ReplyDeleteThanks. Another difference is that Slesinger takes account of the politics of the period: a prosperous middle-class man, afflicted by guilt, becomes a Communist; a young Austrian woman whose husband has been killed in the Vienna battles of 1934 (government forces actually used artillery against workers' housing) takes refuge in the US. As I recall, Parker has a piece about Spanish Civil War volunteers, but that's it, at least in the Viking Portable edition of her stuff. Dickstein says Slesinger joined the CP after she went to Hollywood. (I recommend his book, by the way; I disagree with him about Frank Capra but I found his comments on Nathanael West and on West's brother-in-law, the humorist S.J. Perelman, very persuasive.
ReplyDeleteYes, I heard of the Dickstein book too when it came out--always thought I should pick it up as I am kind of a '30s junkie!

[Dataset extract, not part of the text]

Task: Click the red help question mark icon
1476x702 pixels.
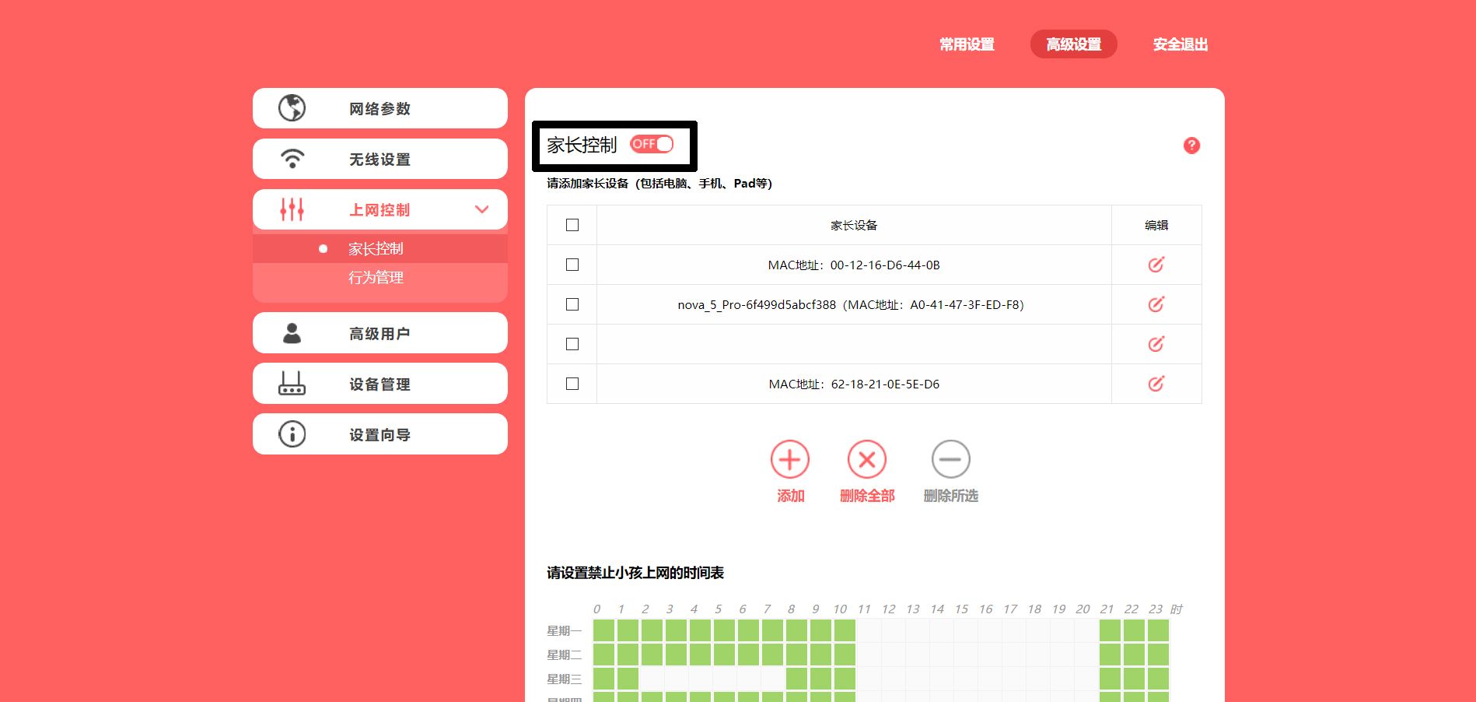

ReplyDeleteI see you mentioned Dawn Powell at some point. Several years ago Peggy and I saw her early play "Walking Down Broadway" at the Mint Theater in New York. It's a good (not great IMO) piece, and the production and cast were good--one actor in particular made something memorable out of her very small part. The Mint does a lot of neglected stuff--another time we saw a play by St. John Ervine which I think will probably remain a curiosity, an Irish 20's play that venerates the Church and despises the Republic.
ReplyDeleteI'm finding On Being Told uneven--a couple of terrific stories, a couple so-so, and (so far) one dud. She was only 24 when the earliest story in this collection was published, which makes the best pieces even more impressive and the dud more forgivable.
Hmm, I don't know where I would have mentioned Dawn Powell, I've never read any of her work (but have heard good things about it). I guess she is primarily known as a novelist, but of course I'd be interested to check out her playwriting as well! Oh so many good things I ought to read.
ReplyDeleteMight have been a commenter. I liked her "autobiographical novel" (her term), My Home is Far Away, a lot.